Re: dbt3 data with 10GB scale factor - Mailing list pgsql-hackers

From Simon Riggs
Subject Re: dbt3 data with 10GB scale factor
Date
Msg-id 1123138467.3670.369.camel@localhost.localdomain
Whole thread Raw
In response to dbt3 data with 10GB scale factor  (Mark Wong <markw@osdl.org>)
List pgsql-hackers
On Tue, 2005-08-02 at 14:22 -0700, Mark Wong wrote:
> I've started scaling dbt3 up to the 10GB scale factor against CVS and
> the fast COPY patch:
> 
> http://www.testing.osdl.org/projects/dbt3testing/results/dev4-010/53/

Try "www1" if this URL fails for you.

> I'm sure there are some better database parameters I should use so
> please let me know what to try. ;)  What I've found interesting is the
> difference in the time it takes for Q9 to run in the power test than the
> throughput test:
> 
>          Power Test 00:56:27
> Throughput Stream 1 00:38:13
> Throughput Stream 2 00:41:33
> Throughput Stream 3 00:20:16
> Throughput Stream 4 00:18:11
> 
> Diffing the query plans between the Power Test and the individual
> streams in the Throughput Test, I only see a Materialize and Seq Scan on
> the nation table versus just a Seq Scan on the nation table between two
> of the plans.  But this doesn't appear to account for the execution time
> difference as the query with the same plan executes just as fast during
> the Throughput Test.  Here are the plans in full:

Very interesting.
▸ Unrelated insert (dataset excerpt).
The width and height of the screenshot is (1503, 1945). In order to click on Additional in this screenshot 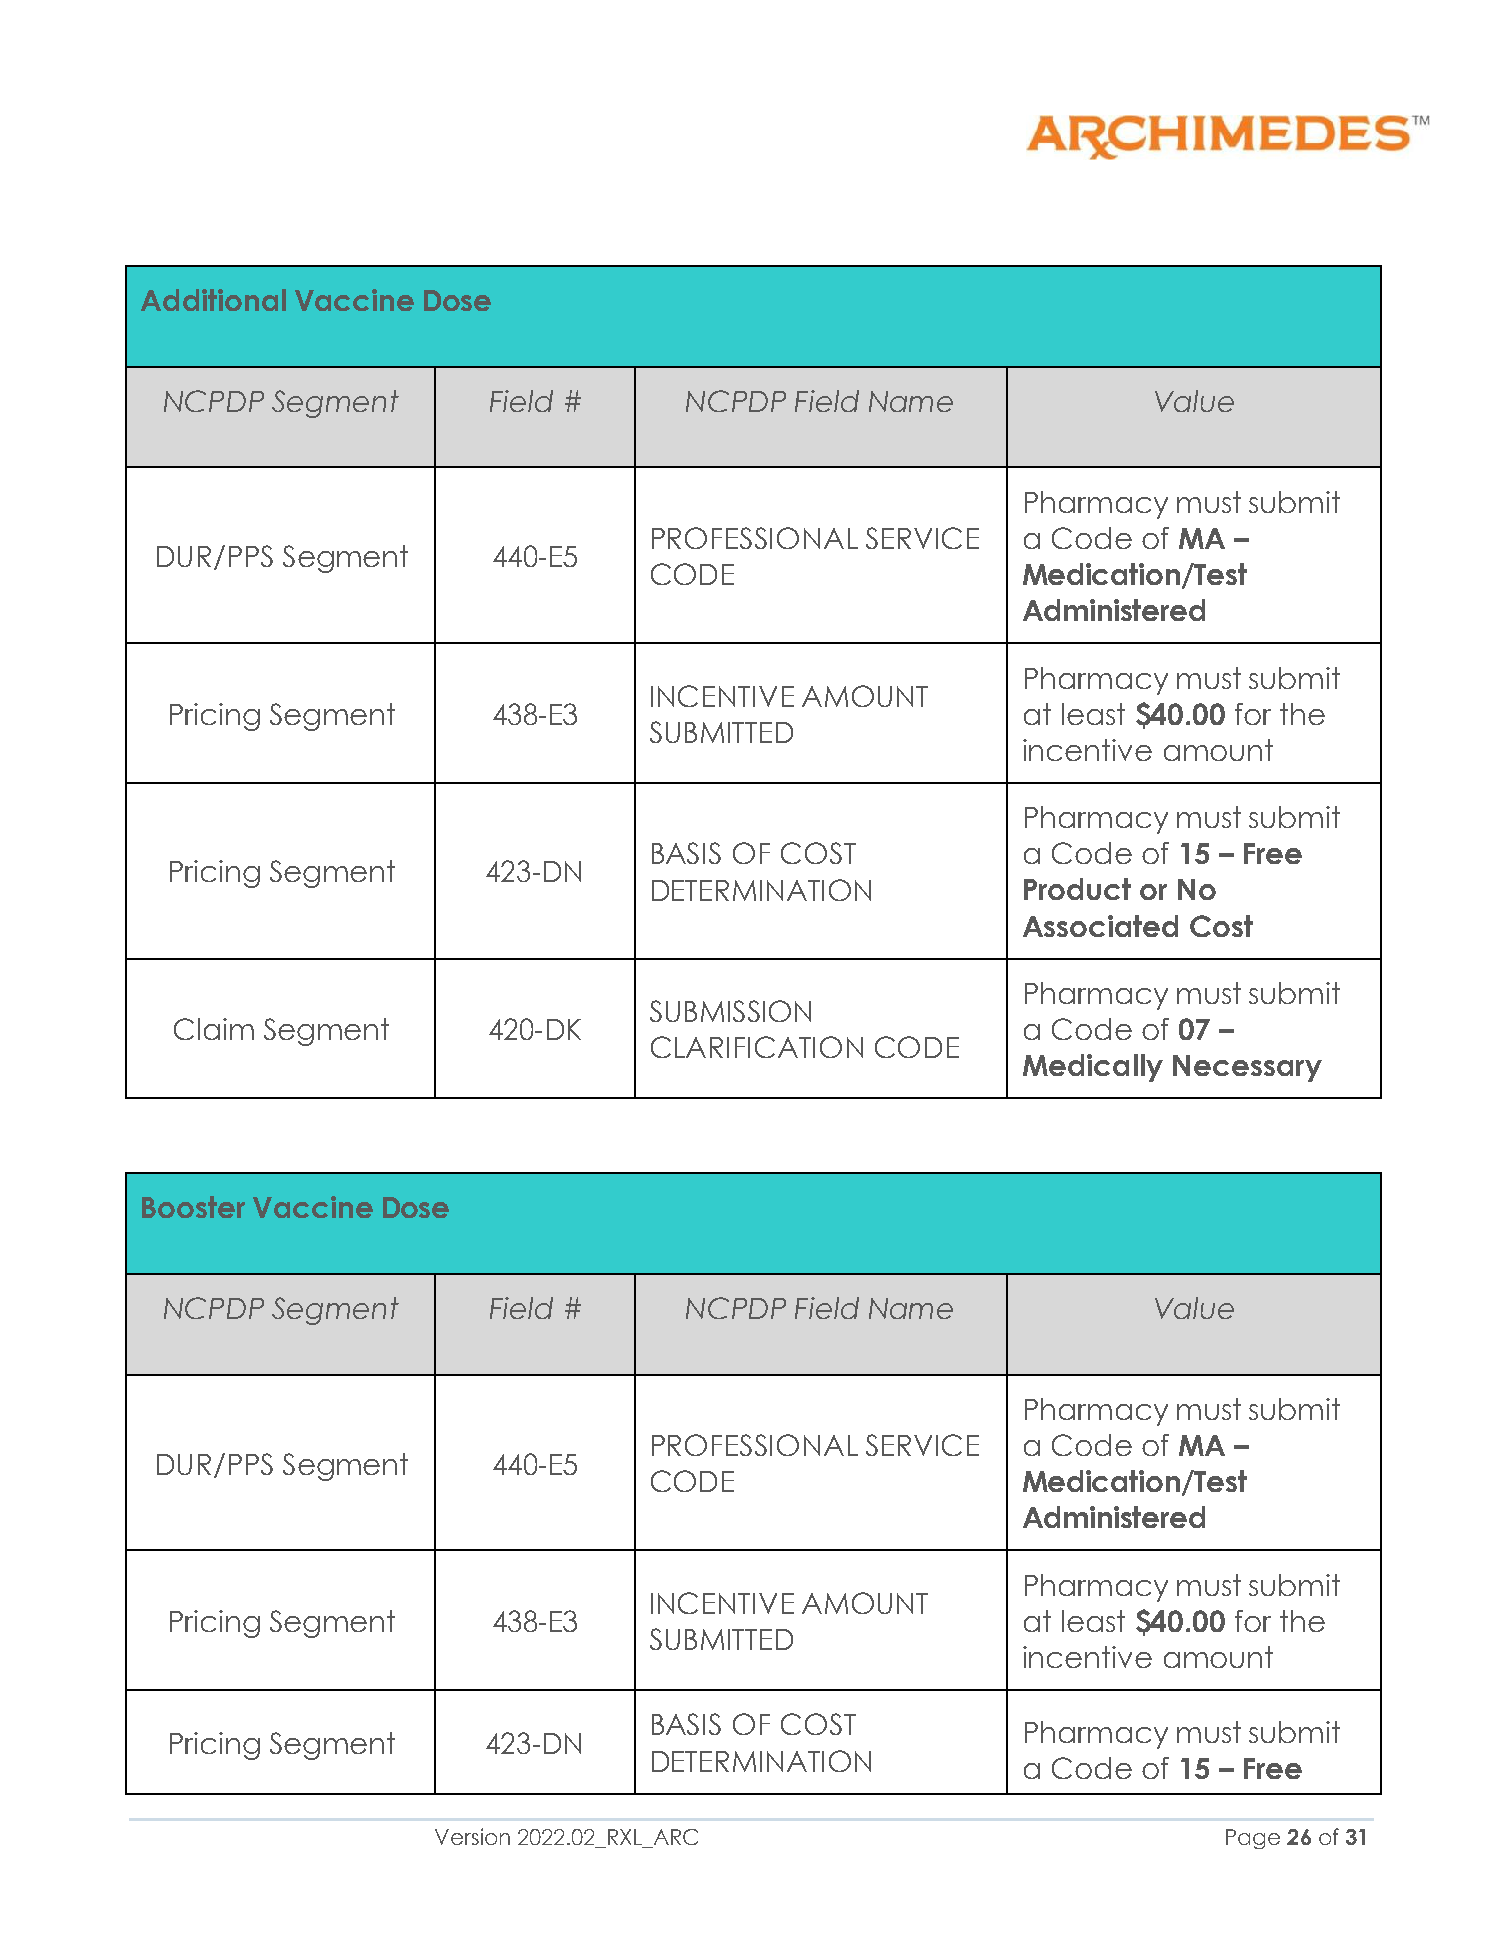, I will do `click(213, 300)`.
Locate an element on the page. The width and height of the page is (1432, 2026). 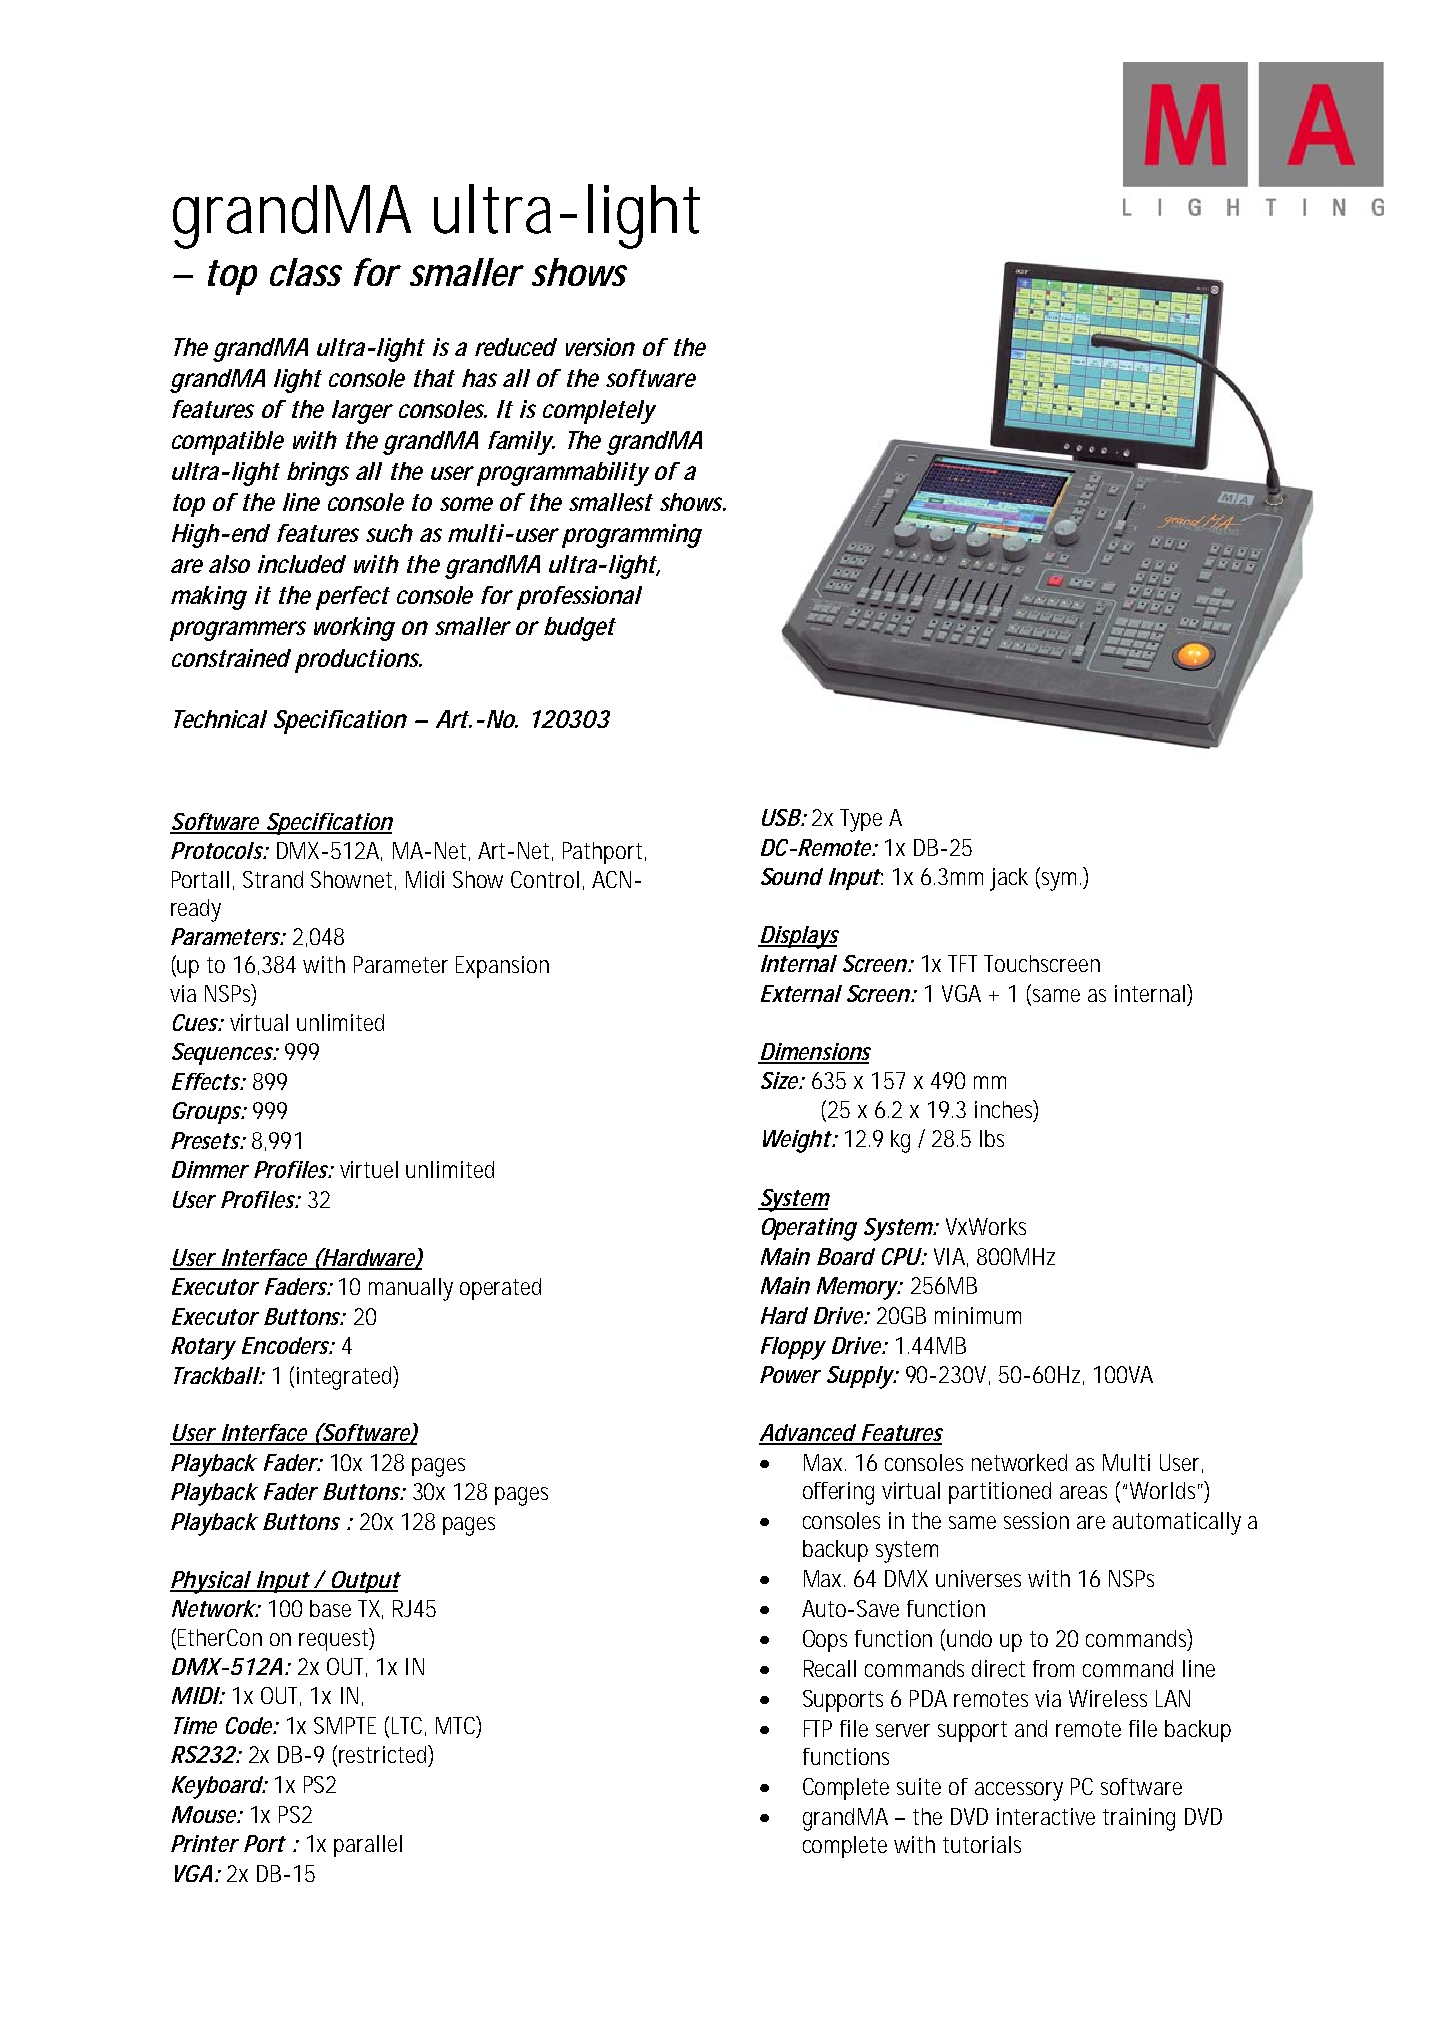
Control is located at coordinates (545, 879).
Excellent work on the test results.

Initial reaction was shock, but: most of these plans use nested joins,
so there's lots of shared_buffers work going on. It feels like this
would allow the queries to share a certain percentage of blocks and
allow the multiple backends to parallelise the I/O, which in the Power
test would all be single streamed.

Difference in plans? Well, they are actually all different queries, just
very similar. I note that the number of rows retrieved by the Power Test
query actually had the fewest number of rows of any query, so the time
difference might well have been much greater.

I'll look more into the plan differences.